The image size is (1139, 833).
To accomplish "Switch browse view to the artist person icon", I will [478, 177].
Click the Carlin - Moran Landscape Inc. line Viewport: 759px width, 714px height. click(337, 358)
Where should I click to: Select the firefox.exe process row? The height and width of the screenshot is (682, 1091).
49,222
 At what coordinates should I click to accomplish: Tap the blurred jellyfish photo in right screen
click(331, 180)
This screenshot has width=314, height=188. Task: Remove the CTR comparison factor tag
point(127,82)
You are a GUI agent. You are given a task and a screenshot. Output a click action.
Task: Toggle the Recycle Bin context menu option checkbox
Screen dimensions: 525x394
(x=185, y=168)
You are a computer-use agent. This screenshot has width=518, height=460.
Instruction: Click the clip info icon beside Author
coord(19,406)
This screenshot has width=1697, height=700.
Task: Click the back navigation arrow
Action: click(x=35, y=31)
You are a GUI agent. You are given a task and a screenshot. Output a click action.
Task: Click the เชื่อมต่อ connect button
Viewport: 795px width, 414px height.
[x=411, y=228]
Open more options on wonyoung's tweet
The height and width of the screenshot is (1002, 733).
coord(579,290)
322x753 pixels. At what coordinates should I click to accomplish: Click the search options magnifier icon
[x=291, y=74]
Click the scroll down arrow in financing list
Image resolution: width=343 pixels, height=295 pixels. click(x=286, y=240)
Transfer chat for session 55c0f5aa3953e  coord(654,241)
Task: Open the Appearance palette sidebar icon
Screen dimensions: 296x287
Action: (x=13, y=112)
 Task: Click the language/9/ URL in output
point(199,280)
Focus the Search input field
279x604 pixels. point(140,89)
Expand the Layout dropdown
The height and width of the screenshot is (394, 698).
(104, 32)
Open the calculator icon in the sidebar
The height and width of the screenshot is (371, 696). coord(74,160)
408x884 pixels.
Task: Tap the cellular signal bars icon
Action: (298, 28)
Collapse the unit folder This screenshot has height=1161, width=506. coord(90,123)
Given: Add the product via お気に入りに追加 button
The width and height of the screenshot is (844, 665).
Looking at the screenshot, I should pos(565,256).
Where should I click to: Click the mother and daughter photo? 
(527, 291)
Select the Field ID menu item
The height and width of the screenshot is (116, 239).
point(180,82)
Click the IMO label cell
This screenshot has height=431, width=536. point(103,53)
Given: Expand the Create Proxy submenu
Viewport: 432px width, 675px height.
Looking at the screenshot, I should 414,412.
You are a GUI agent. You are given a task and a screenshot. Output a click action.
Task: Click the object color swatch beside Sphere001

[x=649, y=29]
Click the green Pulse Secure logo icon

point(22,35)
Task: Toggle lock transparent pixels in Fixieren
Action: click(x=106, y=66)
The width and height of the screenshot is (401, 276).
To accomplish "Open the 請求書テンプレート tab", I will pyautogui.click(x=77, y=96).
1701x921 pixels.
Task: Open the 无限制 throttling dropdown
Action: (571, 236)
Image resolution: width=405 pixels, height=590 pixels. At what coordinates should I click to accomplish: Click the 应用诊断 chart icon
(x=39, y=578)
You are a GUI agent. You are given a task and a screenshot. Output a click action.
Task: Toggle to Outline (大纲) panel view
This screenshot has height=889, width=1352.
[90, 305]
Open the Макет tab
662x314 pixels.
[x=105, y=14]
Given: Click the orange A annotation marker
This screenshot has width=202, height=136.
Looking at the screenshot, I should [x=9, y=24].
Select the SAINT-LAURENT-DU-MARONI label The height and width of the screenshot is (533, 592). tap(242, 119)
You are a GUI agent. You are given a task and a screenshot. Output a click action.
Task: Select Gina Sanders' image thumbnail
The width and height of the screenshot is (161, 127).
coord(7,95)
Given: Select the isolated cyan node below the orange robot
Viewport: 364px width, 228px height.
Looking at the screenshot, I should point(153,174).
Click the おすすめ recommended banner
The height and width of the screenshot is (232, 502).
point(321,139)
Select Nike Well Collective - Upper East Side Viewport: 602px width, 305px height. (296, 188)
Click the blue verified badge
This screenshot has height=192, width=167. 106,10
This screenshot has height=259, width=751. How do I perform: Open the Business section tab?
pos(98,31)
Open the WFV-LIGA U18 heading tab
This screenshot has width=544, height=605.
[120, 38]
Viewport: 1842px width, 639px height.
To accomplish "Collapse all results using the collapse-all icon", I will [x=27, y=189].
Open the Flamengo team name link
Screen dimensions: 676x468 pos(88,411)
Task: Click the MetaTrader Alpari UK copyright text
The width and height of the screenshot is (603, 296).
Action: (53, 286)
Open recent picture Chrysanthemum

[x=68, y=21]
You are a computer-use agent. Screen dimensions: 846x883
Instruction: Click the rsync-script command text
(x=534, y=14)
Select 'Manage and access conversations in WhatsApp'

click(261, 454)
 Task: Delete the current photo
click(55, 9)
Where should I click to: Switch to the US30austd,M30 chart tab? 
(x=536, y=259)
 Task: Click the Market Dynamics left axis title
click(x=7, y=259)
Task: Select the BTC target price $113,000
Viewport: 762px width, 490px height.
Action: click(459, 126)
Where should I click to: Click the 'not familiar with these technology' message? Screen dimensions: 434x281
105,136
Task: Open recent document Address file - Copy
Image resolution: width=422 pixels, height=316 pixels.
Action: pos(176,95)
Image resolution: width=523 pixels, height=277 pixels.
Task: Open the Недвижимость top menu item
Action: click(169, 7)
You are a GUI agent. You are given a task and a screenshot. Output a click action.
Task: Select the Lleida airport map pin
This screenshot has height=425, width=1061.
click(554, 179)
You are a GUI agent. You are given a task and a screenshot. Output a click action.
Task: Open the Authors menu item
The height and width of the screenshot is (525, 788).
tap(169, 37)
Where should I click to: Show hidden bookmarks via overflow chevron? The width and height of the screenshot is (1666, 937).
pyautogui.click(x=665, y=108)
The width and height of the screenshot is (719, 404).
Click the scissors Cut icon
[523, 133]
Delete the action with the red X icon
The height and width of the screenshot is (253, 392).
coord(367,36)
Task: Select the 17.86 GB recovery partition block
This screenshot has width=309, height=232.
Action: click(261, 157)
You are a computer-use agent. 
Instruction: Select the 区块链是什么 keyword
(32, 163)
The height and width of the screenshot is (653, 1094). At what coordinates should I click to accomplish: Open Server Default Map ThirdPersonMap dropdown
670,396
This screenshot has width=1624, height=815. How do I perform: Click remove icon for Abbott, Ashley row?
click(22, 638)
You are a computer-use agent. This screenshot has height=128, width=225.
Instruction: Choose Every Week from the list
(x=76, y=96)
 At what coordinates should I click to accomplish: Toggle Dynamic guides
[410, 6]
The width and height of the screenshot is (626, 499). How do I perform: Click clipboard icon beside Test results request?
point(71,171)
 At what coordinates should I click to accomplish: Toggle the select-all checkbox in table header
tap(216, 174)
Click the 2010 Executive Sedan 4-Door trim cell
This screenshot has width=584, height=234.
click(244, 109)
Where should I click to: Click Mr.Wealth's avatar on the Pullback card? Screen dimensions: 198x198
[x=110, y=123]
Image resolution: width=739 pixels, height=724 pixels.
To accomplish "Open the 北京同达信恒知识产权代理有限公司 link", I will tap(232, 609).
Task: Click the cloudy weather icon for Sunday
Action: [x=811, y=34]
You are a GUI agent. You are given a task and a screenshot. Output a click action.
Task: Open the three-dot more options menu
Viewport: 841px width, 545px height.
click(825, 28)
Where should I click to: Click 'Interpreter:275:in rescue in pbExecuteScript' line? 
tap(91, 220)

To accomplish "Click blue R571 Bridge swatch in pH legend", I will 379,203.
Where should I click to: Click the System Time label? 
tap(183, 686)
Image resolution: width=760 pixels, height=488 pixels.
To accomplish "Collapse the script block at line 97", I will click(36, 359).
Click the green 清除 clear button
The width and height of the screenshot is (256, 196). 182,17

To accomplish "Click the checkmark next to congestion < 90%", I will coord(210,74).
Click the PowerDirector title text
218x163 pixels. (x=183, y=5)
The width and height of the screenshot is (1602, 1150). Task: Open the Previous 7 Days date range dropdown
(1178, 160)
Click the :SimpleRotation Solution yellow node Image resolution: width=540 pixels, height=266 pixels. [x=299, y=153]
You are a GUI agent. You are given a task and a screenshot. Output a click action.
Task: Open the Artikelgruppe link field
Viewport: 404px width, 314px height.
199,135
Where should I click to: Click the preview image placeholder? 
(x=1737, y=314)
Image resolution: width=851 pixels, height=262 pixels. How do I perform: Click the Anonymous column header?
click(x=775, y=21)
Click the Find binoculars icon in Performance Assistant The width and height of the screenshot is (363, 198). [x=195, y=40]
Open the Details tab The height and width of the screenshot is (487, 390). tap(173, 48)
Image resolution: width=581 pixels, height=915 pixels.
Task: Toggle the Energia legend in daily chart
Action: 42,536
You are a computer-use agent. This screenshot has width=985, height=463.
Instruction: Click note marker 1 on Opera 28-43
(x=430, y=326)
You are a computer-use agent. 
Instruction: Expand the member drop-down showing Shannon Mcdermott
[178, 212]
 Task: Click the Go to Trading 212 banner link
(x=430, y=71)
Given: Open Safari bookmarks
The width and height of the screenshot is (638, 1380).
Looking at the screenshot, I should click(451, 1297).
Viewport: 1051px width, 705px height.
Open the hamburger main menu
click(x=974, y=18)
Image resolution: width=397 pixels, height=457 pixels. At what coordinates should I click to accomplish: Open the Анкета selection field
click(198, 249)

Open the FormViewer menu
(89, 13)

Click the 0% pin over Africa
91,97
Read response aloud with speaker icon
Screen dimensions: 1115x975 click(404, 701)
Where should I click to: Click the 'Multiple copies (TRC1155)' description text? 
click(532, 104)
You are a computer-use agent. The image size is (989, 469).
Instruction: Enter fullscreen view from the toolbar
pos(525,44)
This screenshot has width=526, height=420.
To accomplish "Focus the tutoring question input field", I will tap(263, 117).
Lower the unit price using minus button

▶ [Stated problem] Could you transcribe the lines from the one containing "Click the Carlin" through the one containing "click(331, 180)", inclusive, keeping each one word for word?

▶ [Written solution]
Click the Carlin - Moran Landscape Inc. line Viewport: 759px width, 714px height. click(337, 358)
Where should I click to: Select the firefox.exe process row? The height and width of the screenshot is (682, 1091).
49,222
 At what coordinates should I click to accomplish: Tap the blurred jellyfish photo in right screen
click(331, 180)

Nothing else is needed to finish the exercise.